Guardò l’orologio, e si rese conto che era ora di andare. Il momento di evasione era finito, occorreva rientrare nella grigia realtà quotidiana.
Spesso si sentiva in difficoltà con le persone. Con i luoghi. Con i momenti.
Si sentiva perennemente fuori posto, perennemente inadeguata, perennemente sbagliata.
Eppure non era una solitaria. Aveva amici, una famiglia amorevole, non esternava queste apparenti difficoltà.
Spesso, cosa ancora più grave e inquietante dal suo punto di vista, poiché di persone a disagio o insicure ne è pieno il mondo, sentiva di compiere determinate azioni perchè doveva. Perchè gli altri se lo aspettavano. Perchè era quello che la società richiedeva. Perchè altrimenti qualcuno poteva rimanerci male. Ah, i sentimenti altrui: era la sua più grande chimera. Non riusciva, neanche per un istante, a smettere di pensare a cosa provassero gli altri. Era un continuo immedesimarsi, un continuo chiedersi se avesse ferito qualcuno, e come. Quello che ne ricavava, solitamente, era un penetrante, spesso, e persistente desiderio di fuggire altrove, di correre.
Si chiedeva se tutto questo riflettere e incespicare nella vita non le avesse fatto perdere delle occasioni, cosa probabile, se non certa: il suo più grande timore erano i rimpianti, e se non li aveva, se ne creava qualcuno da sé.
Spesso provava una fitta e soffocante disperazione, unita a un senso di angoscia che mai la abbandonava.

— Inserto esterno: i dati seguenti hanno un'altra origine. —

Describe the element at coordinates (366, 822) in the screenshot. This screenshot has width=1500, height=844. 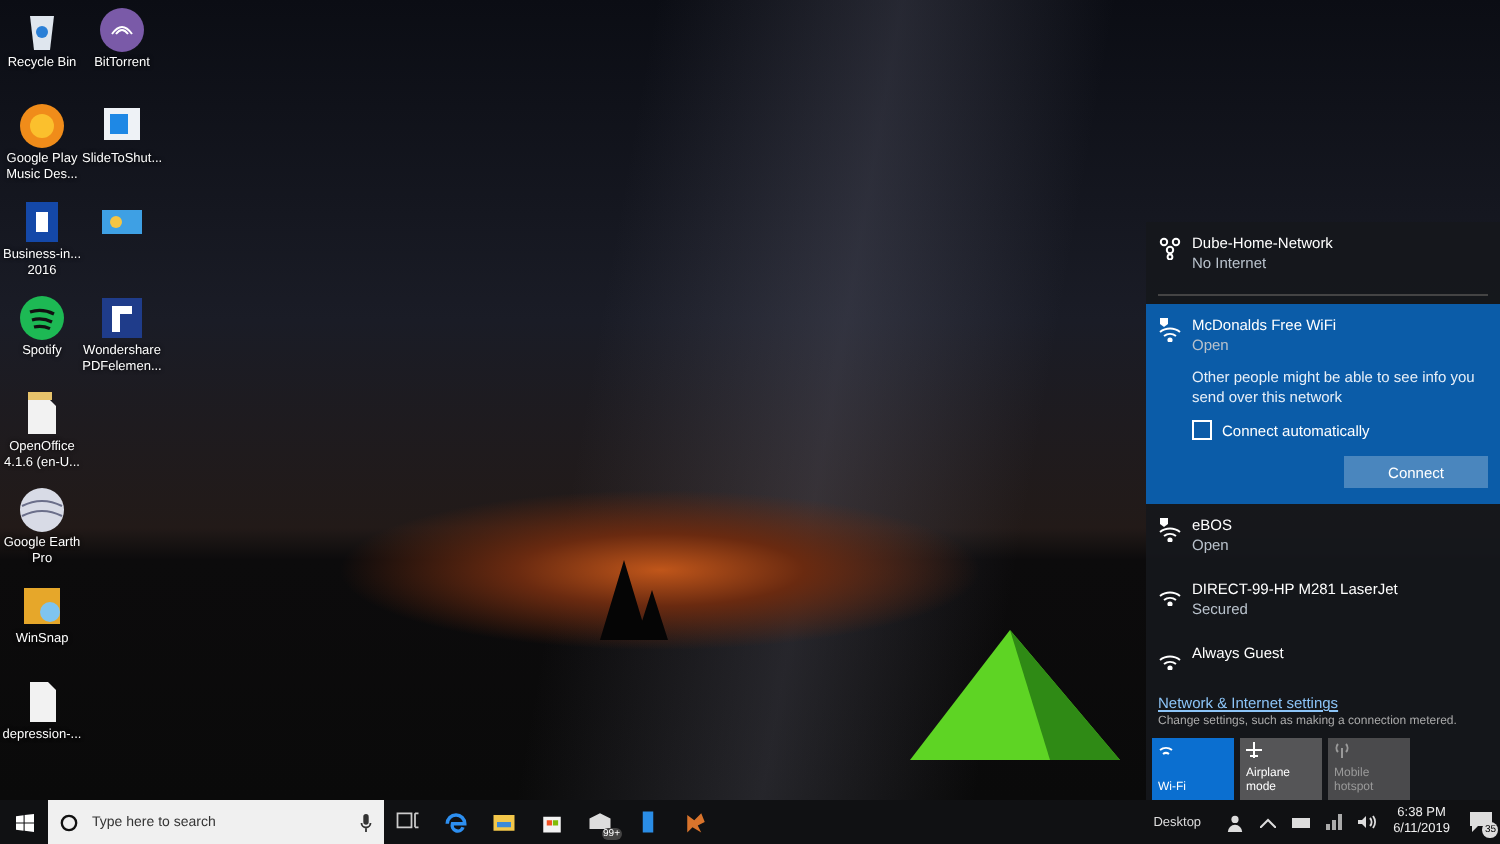
I see `microphone-icon` at that location.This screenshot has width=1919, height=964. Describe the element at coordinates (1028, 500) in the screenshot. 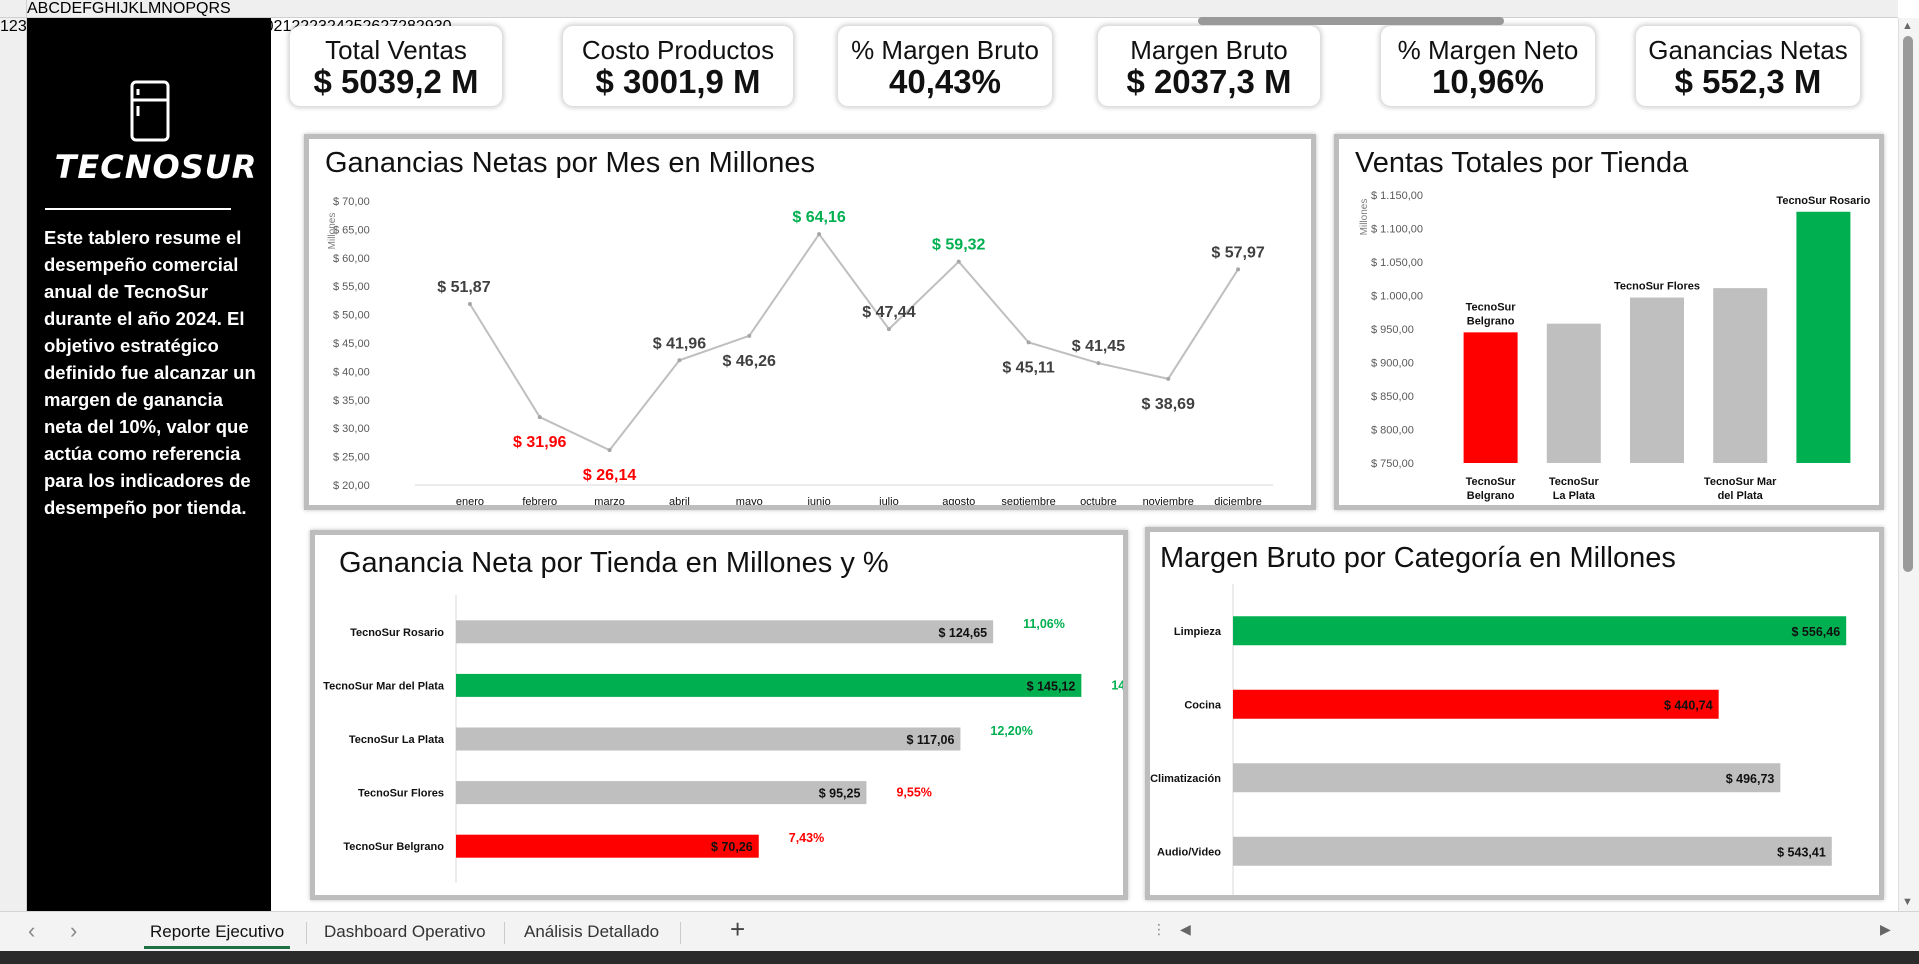

I see `x-tick-label: septiembre` at that location.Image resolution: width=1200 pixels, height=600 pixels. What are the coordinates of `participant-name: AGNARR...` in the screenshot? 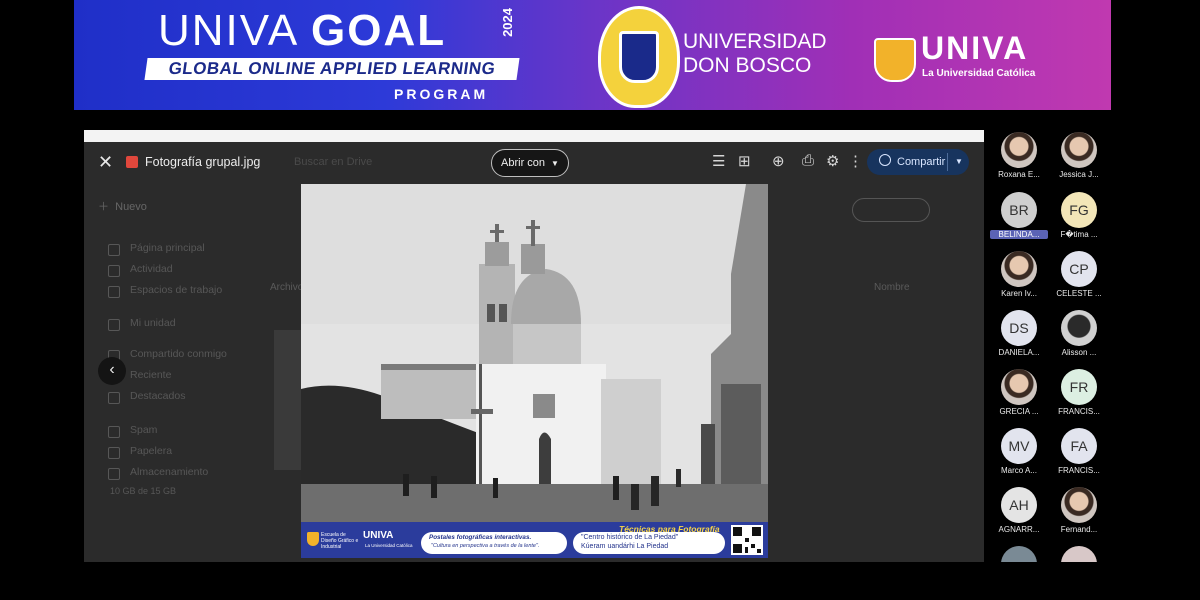 It's located at (1019, 530).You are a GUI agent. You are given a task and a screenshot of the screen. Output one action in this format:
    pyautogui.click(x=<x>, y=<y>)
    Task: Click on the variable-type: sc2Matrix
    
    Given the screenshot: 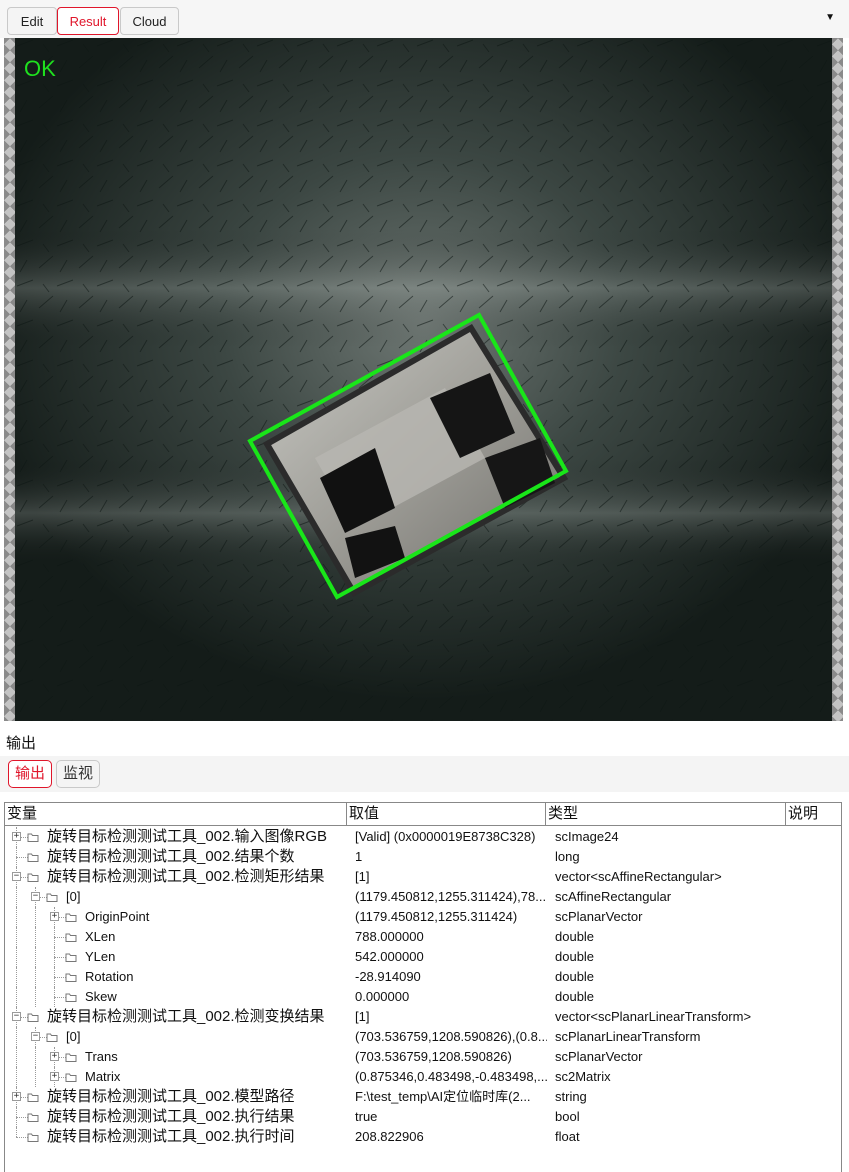 What is the action you would take?
    pyautogui.click(x=583, y=1076)
    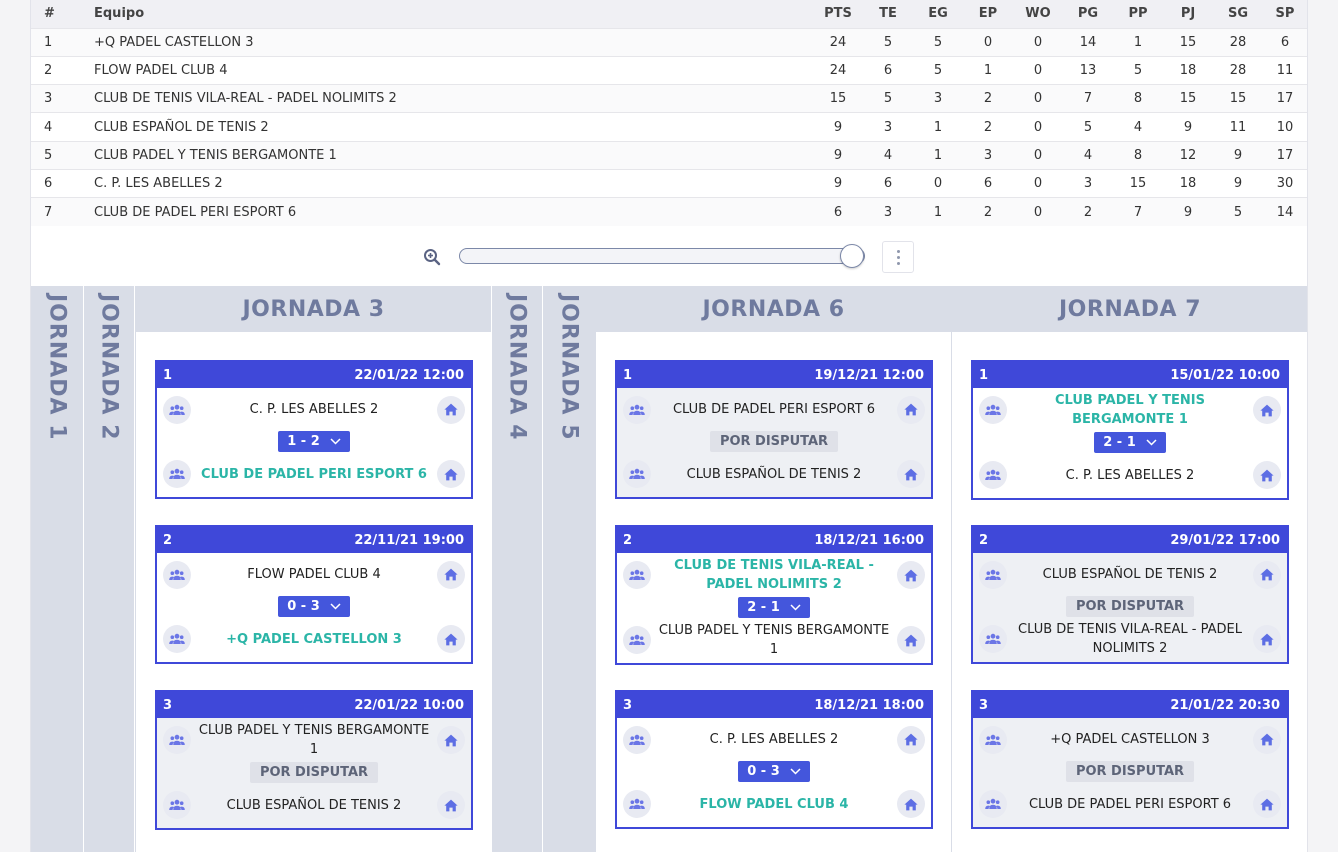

Seguita, subito e senza perdere un secondo, dal disgusto e dalla collera per se stessa. Perchè non era più forte, più coraggiosa, meno ansiosa, più sicura, più audace, meno fragile, più convinta, meno emotiva, più egoista, meno riflessiva, più controllata?
Cosa aveva da disperarsi e da riflettere? Cosa non le andava in quello che era? Tutto. E niente.
Amava e odiava restare con se stessa. Amava passare del tempo con se, assecondando i suoi interessi e le sue stranezze, senza occhi giudicanti, libera di attuare ogni suo desiderio immediato.
Odiava restare con se stessa, il suo modo di analizzarsi, implacabile, severo, mai accomodante. I pensieri che creava, morbosi e inutili, che finivano per intristirla e incupirla.
Si creava false costruzioni mentali, che dovevano proteggerla, rinforzarla, ma che finivano per ricordarle, invariabilmente, quanto fosse debole.
I sentimenti. Gli amava e gli odiava. Impiegava tempo per maturarli, ma una volta avvenuto il fattaccio, per lei era la fine: ci sarebbero voluti mesi e tutta la sua forza di volontà, per ucciderli.
Non evitava le relazioni, ma in fondo, la terrorizzavano. Sapeva che provare determinati sentimenti, intensi, belli, profondi, espressivi, dolorosi, implacabili, l’avrebbero dilaniata, nell’eventualità di una fine. Per questo, nonostante la sua natura passionale ed emotiva, tentava sempre, e disperatamente, di restare distaccata, di salvare almeno un brandello di se stessa. Non era creatura che sopportasse bene la delusione. Perchè, più di ogni altra cosa, ciò che la faceva soffrire e indispettire in maniera indescrivibile era la piccola, tenace e minuscola speranza che mai le si spegneva nel cuore, anche quando la fine era già dichiarata.
I pensieri si accalcavano, si radicavano, e a quel punto non c’era nulla da fare: era in trappola, chiusa, murata.
Spesso sembrava non ragionasse, poiché le capitava di compiere azioni in apparenza senza senso. La realtà era che spesso non era li, ma altrove: e non per forza perchè la situazione presente la annoiasse o non le interessasse, ma perchè era abituata ad agire fisicamente in una realtà, e a pensare e riflettere in un’altra, diversa, nascosta, parallela, inventata, esagerata, fomentata, desiderata, temuta. I suoi pensieri aprivano parentesi su parentesi, creavano continui spettacoli, privati, con poco pubblico: solo lei come spettatrice.
Era brava a parlare, ma spesso perdeva i momenti: di fronte a persone cui tenesse disperatamente, si bloccava, indecisa su come esprimere ciò che aveva dentro. Ed era in quel preciso istante, che il magico momento adatto per ciò che pensava svaniva, detronizzato dalla sua indecisione. Aveva un ottimo istinto, ma non era altrettanto veloce nell’assecondarlo.